Handle redirects on artifact uploads
What does this MR do?
Fixes artifacts uploading when 307 response is sent back by the server.
Why was this MR needed?
We've found this problem while working on https://gitlab.com/gitlab-com/gl-infra/infrastructure/-/issues/14874.
The problem is caused by this part of Go's http.Client
implementation:
case 307, 308:
redirectMethod = reqMethod
shouldRedirect = true
includeBody = true
// Treat 307 and 308 specially, since they're new in
// Go 1.8, and they also require re-sending the request body.
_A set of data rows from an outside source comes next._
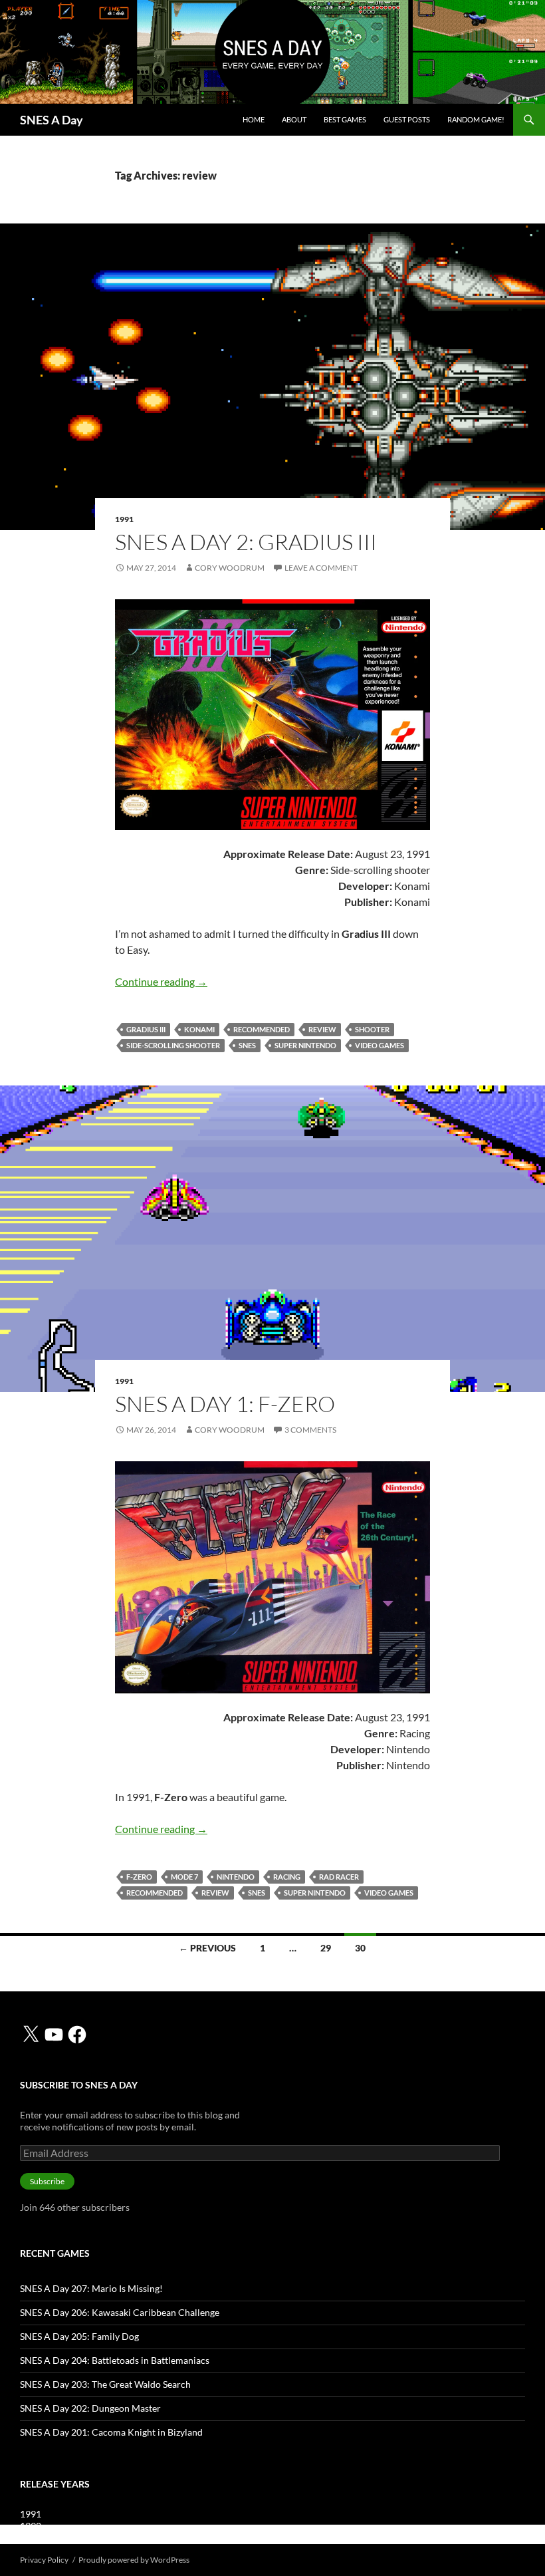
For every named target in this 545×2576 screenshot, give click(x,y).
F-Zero (139, 1876)
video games (379, 1045)
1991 (124, 519)
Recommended (261, 1029)
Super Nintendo (305, 1045)
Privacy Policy (44, 2560)
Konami (199, 1029)
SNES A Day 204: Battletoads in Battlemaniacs (114, 2360)
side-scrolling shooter (173, 1045)
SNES (247, 1045)
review (322, 1029)
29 (325, 1947)
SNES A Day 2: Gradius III (246, 541)
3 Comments (310, 1430)
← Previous (207, 1947)
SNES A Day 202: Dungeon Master (90, 2408)
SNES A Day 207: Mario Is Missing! (91, 2288)
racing (286, 1876)
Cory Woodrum (230, 568)
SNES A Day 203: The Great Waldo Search (105, 2384)
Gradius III (145, 1029)
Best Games (345, 119)
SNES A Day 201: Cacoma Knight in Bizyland (111, 2432)
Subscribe (47, 2181)
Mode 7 (184, 1876)
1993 (30, 2537)
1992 (30, 2525)
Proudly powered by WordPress (133, 2560)
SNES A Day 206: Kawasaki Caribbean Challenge (119, 2312)
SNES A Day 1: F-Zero (225, 1403)
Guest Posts (406, 119)
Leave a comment (321, 568)
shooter (372, 1029)
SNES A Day (51, 119)
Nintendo (236, 1876)
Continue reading (161, 981)
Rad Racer (339, 1876)
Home (254, 119)
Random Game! (475, 119)
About (294, 119)
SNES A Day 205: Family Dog (79, 2336)
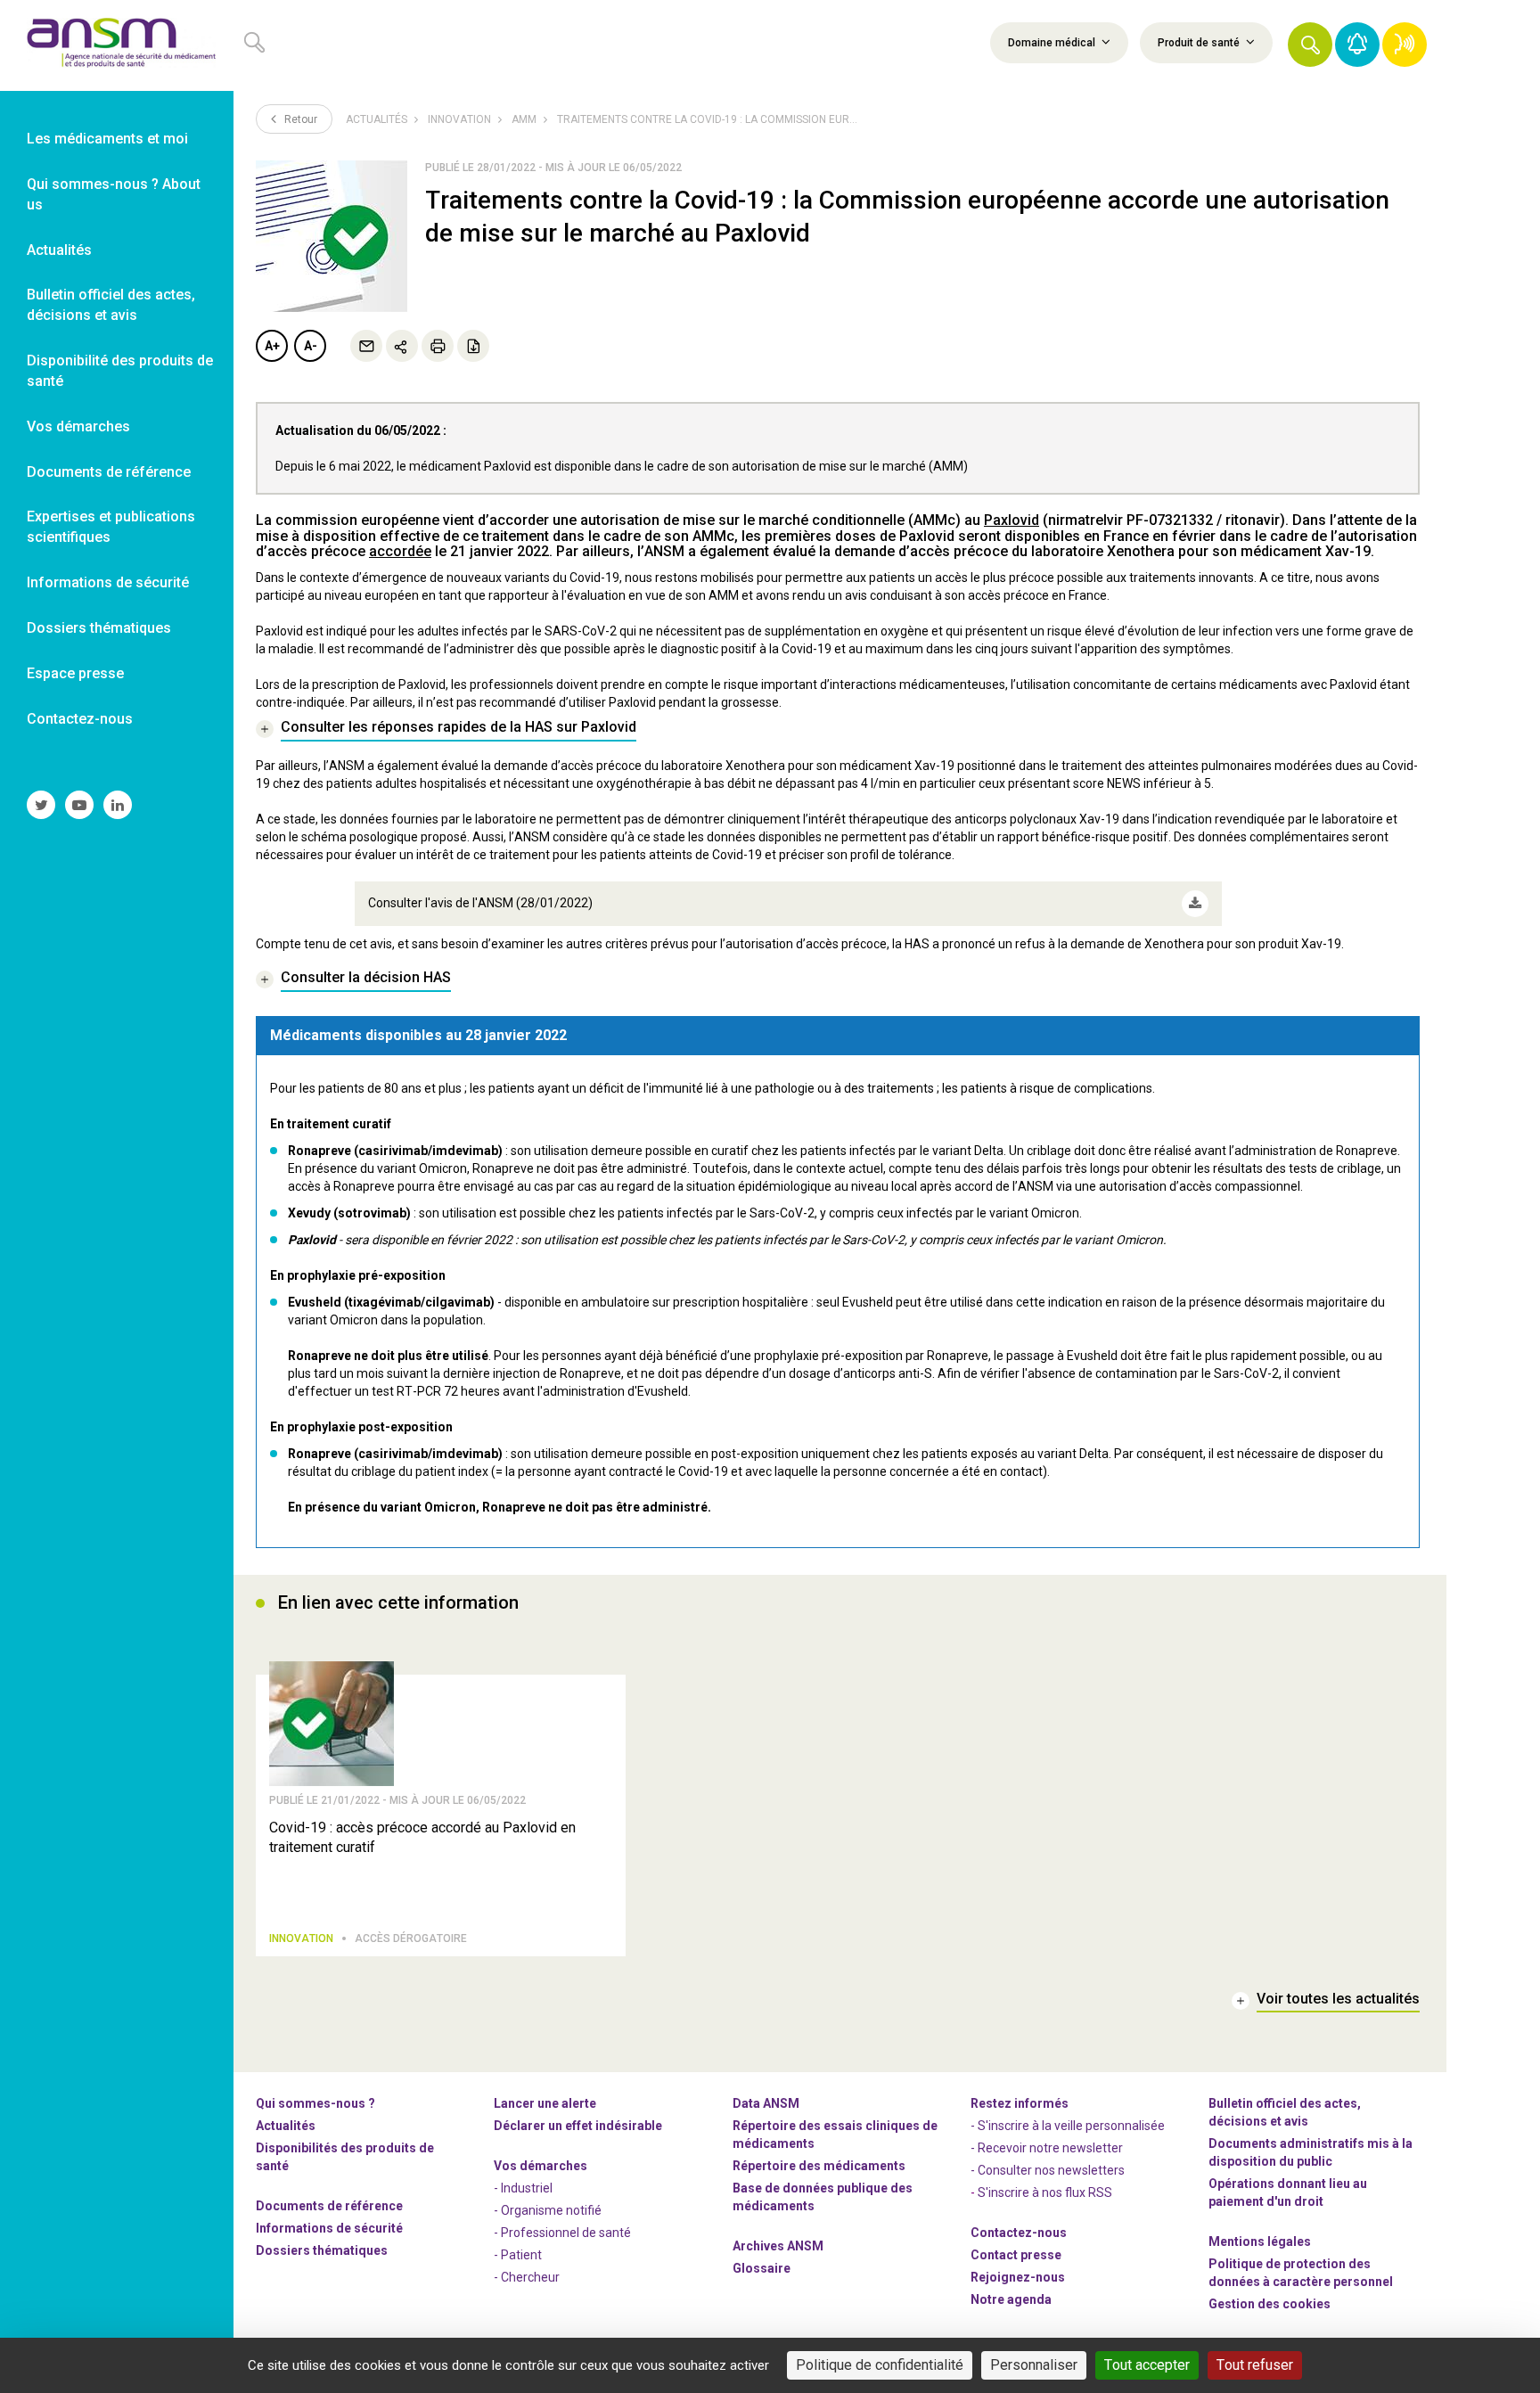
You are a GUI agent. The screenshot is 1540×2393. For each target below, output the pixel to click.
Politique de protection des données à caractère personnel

if resp.Header.Get("Location") == "" {
// 308s have been observed in the wild being served
// without Location headers. Since Go 1.7 and earlier
// didn't follow these codes, just stop here instead
// of returning an error.
// See Issue 17773.
shouldRedirect = false
break
}
if ireq.GetBody == nil && ireq.outgoingLength() != 0 {
// We had a request body, and 307/308 require
// re-sending it, but GetBody is not defined. So just
// return this response to the user instead of an
// error, like we did in Go 1.7 and earlier.
shouldRedirect = false
}
Initially there were three "redirecting" responses defined by RFC 2616: 301
, 302
and 303
. And in that RFC it was defined that automatic redirection should be allowed for GET
and HEAD
requests.
This was changed later by RFC 7231, but not all clients have implemented the change (including Go). When 307
and 308
were introduced, the specification required that body and method used by the repeated requests are not changed.
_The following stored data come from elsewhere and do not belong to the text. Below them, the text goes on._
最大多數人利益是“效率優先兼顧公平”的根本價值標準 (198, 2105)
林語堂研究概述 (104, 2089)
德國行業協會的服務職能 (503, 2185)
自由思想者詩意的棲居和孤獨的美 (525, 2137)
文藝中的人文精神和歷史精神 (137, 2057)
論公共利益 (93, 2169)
As we can see here, redirection is disabled (and the 307
/308
response is returned directly to the caller) if:
-
Location
header is not set (which is clear, as if there is no location provided, client can't know where to send the repeated request), -
GetBody
function is empty andoutgoingLength()
returns more than0
.
The second case is what causes problem in the Runner. As we're constructing the request with http.NewRequestWithContext()
, Body
(the statical value of the request struct) is set explicitly. GetBody()
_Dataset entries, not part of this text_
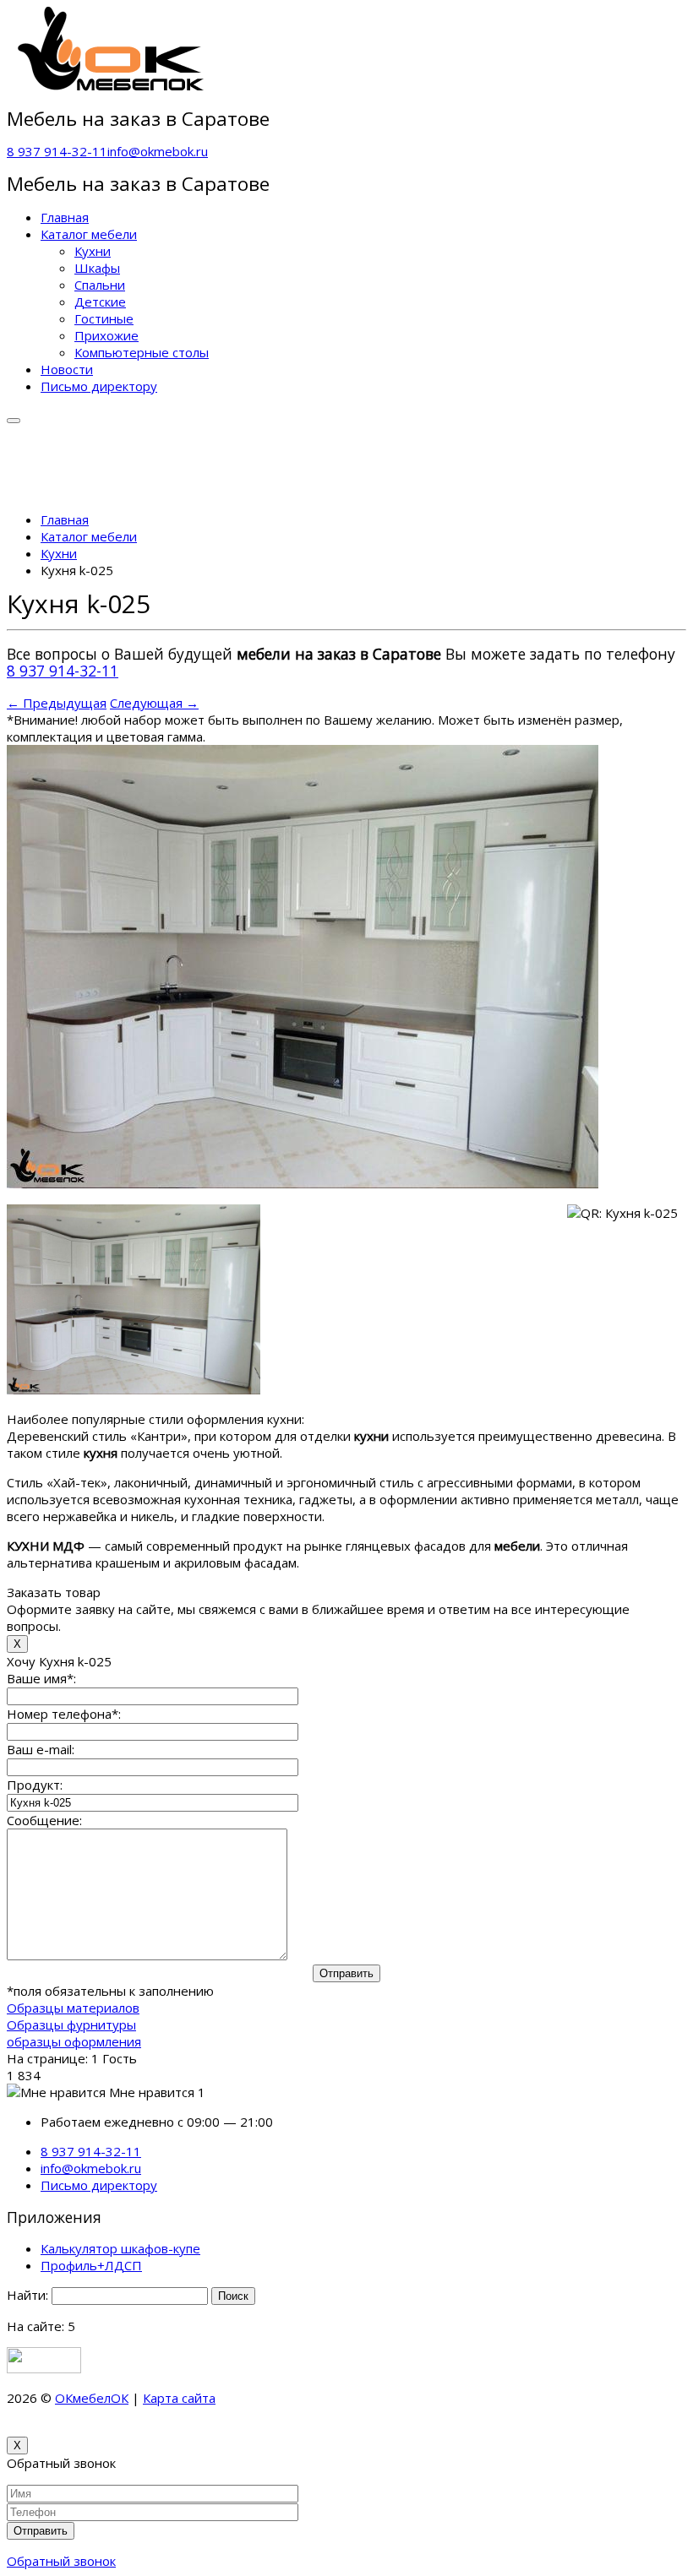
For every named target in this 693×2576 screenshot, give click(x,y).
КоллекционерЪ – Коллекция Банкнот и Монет (358, 2397)
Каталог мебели (89, 234)
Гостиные (104, 318)
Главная (65, 217)
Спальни (99, 284)
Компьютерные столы (141, 352)
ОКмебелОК (91, 2397)
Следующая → (154, 702)
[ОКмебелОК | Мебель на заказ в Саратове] (112, 86)
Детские (100, 301)
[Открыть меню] (13, 420)
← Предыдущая (56, 702)
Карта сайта (179, 2397)
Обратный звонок (61, 2560)
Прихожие (106, 335)
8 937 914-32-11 (57, 151)
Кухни (92, 250)
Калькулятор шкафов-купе (120, 2248)
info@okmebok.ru (157, 151)
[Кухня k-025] (302, 1183)
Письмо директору (99, 386)
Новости (67, 369)
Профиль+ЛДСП (91, 2265)
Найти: (27, 2294)
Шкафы (97, 267)
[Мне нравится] (56, 2092)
function is defined only in some cases:
if body != nil {
switch v := body.(type) {
case *bytes.Buffer:
req.ContentLength = int64(v.Len())
buf := v.Bytes()
req.GetBody = func() (io.ReadCloser, error) {
r := bytes.NewReader(buf)
return io.NopCloser(r), nil
}
case *bytes.Reader:
req.ContentLength = int64(v.Len())
snapshot := *v
req.GetBody = func() (io.ReadCloser, error) {
r := snapshot
return io.NopCloser(&r), nil
}
case *strings.Reader:
req.ContentLength = int64(v.Len())
snapshot := *v
req.GetBody = func() (io.ReadCloser, error) {
r := snapshot
return io.NopCloser(&r), nil
}
default:
// This is where we'd set it to -1 (at least
// if body != NoBody) to mean unknown, but
// that broke people during the Go 1.8 testing
// period. People depend on it being 0 I
// guess. Maybe retry later. See Issue 18117.
}
// For client requests, Request.ContentLength of 0
// means either actually 0, or unknown. The only way
// to explicitly say that the ContentLength is zero is
// to set the Body to nil. But turns out too much code
// depends on NewRequest returning a non-nil Body,
// so we use a well-known ReadCloser variable instead
// and have the http package also treat that sentinel
// variable to mean explicitly zero.
if req.GetBody != nil && req.ContentLength == 0 {
req.Body = NoBody
req.GetBody = func() (io.ReadCloser, error) { return NoBody, nil }
}
}
In our case - where for artifacts body
value contains *io.PipeReader
- it's not created. And then when artifacts uploading request receives 307
- it's not redirected but returned directly to the uploading command context. As 307
is not treated in gitlab.go
as successful (as expected) - the operation fails. Finally it ends like here:
Uploading artifacts...
date: found 1 matching files and directories
WARNING: Uploading artifacts as "archive" to coordinator... 307 Temporary Redirect id=40276855 responseStatus=307 Temporary Redirect status=307 token=uWL4ywrj
WARNING: Retrying... context=artifacts-uploader error=invalid argument
WARNING: Uploading artifacts as "archive" to coordinator... 307 Temporary Redirect id=40276855 responseStatus=307 Temporary Redirect status=307 token=uWL4ywrj
WARNING: Retrying... context=artifacts-uploader error=invalid argument
WARNING: Uploading artifacts as "archive" to coordinator... 307 Temporary Redirect id=40276855 responseStatus=307 Temporary Redirect status=307 token=uWL4ywrj
FATAL: invalid argument
The initial idea to fix that was to make the http.Client
internal handler requirements fulfilled. But as mentioned by @ajwalker in the discussion bellow, this could cause problems - especially with the artifacts uploading - if the receiver would consume the body while responding with 307/308. The HTTP specification doesn't define whether it's allowed or not so we can't assume that all proxies will ignore the body.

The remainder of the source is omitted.